++++ EXERCISE DATA ++++
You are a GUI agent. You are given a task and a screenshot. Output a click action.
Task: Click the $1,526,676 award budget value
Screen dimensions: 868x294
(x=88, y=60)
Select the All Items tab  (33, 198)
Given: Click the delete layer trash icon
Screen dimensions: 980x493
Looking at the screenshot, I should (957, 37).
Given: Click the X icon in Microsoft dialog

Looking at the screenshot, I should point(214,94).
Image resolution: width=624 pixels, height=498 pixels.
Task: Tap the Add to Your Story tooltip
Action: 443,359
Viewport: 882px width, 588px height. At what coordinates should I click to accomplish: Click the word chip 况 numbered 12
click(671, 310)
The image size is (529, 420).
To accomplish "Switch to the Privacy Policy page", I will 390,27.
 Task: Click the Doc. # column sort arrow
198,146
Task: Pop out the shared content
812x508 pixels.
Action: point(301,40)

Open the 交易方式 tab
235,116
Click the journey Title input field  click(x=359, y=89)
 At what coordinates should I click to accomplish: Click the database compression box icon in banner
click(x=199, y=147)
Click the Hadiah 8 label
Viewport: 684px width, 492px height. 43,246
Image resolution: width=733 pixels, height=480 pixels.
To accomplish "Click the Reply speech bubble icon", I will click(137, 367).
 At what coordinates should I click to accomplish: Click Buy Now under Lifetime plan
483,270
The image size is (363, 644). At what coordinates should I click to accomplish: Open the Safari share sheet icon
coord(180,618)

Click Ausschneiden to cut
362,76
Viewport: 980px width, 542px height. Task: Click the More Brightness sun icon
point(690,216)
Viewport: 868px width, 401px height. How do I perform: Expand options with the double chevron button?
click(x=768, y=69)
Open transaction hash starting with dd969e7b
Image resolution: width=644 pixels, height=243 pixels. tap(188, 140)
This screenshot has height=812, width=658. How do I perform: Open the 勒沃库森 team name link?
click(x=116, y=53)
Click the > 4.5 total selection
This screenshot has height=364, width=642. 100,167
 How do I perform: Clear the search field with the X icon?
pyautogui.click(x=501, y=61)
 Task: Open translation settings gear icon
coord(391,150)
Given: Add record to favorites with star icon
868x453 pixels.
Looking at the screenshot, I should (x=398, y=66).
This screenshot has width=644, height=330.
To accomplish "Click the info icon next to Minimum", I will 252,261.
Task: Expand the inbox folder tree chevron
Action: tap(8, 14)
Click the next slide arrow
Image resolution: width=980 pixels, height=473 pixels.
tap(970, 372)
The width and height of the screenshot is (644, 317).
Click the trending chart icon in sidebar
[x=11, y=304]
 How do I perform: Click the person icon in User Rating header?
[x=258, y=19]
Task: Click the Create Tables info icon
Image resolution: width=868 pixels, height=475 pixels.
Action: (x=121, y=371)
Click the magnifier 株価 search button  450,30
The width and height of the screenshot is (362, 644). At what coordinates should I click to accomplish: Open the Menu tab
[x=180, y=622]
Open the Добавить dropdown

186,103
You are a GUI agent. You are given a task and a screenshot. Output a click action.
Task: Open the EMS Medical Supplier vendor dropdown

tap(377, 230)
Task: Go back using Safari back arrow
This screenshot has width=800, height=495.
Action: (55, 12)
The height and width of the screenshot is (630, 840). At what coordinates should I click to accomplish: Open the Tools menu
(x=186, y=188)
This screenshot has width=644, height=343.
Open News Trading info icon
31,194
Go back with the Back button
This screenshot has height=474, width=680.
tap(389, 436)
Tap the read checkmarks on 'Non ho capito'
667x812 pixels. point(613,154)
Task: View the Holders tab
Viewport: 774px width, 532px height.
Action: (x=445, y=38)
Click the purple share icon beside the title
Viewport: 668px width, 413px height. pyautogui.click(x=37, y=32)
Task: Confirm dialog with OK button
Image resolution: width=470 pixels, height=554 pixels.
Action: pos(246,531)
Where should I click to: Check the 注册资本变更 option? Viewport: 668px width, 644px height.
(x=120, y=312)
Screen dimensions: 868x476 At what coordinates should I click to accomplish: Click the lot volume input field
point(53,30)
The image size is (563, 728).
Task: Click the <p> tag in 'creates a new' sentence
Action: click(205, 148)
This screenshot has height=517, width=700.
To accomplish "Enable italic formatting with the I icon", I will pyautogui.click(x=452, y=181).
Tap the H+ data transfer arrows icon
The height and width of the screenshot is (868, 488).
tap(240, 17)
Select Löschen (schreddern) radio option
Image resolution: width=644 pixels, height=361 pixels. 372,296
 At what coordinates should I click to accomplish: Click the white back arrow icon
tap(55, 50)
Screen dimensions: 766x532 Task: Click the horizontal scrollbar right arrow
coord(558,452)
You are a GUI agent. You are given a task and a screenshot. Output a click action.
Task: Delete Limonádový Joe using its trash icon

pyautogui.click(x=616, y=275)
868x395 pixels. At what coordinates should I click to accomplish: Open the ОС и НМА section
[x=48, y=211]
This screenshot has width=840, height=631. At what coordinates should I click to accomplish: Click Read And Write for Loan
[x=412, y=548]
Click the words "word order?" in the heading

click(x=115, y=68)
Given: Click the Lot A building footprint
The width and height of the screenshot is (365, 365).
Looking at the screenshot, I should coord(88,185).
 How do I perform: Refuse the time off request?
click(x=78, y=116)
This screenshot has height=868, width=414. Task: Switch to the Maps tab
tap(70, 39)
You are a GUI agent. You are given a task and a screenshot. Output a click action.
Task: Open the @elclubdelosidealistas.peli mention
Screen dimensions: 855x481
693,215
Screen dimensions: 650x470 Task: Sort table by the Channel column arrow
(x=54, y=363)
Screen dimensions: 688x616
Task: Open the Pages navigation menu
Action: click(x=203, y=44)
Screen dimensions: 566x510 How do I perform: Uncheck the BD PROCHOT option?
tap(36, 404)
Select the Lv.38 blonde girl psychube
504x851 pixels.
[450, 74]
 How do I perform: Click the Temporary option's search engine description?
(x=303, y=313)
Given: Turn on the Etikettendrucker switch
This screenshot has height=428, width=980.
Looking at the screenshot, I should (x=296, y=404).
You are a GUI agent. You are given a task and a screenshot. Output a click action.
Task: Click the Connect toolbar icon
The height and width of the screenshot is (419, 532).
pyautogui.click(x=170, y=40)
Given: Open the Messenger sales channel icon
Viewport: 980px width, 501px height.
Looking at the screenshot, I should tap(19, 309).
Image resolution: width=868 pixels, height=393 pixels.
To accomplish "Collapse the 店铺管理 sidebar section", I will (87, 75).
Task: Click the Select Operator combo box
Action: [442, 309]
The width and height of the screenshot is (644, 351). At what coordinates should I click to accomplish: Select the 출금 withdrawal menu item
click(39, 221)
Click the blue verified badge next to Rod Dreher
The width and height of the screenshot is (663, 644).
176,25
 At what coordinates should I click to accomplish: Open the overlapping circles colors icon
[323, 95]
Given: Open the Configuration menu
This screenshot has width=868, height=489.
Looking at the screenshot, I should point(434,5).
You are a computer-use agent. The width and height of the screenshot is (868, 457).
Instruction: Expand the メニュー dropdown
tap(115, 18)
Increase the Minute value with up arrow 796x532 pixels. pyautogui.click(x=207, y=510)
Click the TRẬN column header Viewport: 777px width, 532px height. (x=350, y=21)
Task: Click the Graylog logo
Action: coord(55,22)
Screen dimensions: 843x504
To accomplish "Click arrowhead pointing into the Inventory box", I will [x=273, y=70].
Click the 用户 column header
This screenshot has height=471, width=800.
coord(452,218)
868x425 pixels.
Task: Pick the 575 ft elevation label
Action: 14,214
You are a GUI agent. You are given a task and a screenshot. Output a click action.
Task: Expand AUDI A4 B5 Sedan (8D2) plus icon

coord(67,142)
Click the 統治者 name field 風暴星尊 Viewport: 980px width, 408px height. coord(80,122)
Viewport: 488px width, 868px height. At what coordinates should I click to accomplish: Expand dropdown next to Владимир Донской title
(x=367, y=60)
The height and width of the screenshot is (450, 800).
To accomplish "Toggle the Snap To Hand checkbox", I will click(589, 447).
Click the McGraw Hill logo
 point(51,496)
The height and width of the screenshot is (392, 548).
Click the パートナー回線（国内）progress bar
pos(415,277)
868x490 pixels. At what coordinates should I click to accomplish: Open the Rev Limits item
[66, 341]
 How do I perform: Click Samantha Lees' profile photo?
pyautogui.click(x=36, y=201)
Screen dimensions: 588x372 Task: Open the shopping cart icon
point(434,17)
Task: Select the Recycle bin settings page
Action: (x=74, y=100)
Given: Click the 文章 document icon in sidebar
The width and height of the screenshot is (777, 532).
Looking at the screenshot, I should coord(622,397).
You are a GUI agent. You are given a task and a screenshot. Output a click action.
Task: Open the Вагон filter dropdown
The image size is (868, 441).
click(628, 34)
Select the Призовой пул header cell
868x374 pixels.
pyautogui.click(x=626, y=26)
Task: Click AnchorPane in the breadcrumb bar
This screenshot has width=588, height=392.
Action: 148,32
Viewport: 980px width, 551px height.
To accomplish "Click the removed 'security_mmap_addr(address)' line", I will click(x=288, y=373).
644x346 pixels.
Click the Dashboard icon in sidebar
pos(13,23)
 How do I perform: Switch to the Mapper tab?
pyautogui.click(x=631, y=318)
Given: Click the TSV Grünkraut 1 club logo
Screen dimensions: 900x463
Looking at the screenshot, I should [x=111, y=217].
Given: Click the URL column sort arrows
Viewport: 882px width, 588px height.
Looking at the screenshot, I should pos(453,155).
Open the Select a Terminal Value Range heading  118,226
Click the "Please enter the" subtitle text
++++
The response must hold only the lines above from the line with "This screenshot has width=644, height=330." through the line with "Click the magnifier", each copied exactly, both ends kept.

This screenshot has width=644, height=330.
To accomplish "Click the info icon next to Minimum", I will 252,261.
Task: Expand the inbox folder tree chevron
Action: tap(8, 14)
Click the next slide arrow
Image resolution: width=980 pixels, height=473 pixels.
tap(970, 372)
The width and height of the screenshot is (644, 317).
Click the trending chart icon in sidebar
[x=11, y=304]
 How do I perform: Click the person icon in User Rating header?
[x=258, y=19]
Task: Click the Create Tables info icon
Image resolution: width=868 pixels, height=475 pixels.
Action: (x=121, y=371)
Click the magnifier 株価 search button  450,30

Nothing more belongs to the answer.